__Exercise brief__:
I need only the number of lines in this data that contain the string "accomplish".

__Material provided__:
· · · · ·

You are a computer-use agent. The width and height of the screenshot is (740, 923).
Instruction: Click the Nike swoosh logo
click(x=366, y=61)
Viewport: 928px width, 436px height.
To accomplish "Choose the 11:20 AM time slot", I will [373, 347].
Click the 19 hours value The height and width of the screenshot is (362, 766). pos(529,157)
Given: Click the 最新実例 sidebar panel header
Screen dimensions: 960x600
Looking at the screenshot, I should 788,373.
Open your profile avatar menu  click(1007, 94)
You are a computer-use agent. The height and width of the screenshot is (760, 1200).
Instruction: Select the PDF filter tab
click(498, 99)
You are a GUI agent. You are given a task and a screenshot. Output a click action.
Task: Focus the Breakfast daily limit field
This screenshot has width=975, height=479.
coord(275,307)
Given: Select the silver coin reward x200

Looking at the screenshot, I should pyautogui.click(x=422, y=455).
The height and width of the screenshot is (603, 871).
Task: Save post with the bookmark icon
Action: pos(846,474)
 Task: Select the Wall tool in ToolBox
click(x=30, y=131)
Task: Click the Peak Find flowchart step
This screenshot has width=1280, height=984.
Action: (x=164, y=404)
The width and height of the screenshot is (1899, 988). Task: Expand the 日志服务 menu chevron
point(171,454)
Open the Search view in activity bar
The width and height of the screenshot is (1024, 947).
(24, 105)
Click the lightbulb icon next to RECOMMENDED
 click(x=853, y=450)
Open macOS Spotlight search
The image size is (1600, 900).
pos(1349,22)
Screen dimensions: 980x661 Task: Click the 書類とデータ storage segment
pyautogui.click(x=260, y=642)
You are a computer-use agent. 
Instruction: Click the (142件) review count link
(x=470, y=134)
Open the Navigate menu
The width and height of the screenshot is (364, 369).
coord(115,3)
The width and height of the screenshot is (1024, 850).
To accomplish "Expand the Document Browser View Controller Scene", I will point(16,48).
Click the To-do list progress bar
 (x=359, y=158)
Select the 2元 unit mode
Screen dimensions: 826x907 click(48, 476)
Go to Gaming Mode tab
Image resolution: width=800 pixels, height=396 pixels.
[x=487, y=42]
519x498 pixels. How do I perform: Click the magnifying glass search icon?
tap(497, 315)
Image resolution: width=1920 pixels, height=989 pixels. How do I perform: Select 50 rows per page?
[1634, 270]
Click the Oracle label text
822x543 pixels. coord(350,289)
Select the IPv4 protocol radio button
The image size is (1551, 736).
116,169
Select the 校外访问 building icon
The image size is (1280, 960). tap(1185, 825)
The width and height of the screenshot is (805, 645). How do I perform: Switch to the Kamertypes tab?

· · · · ·

__Written response__:
2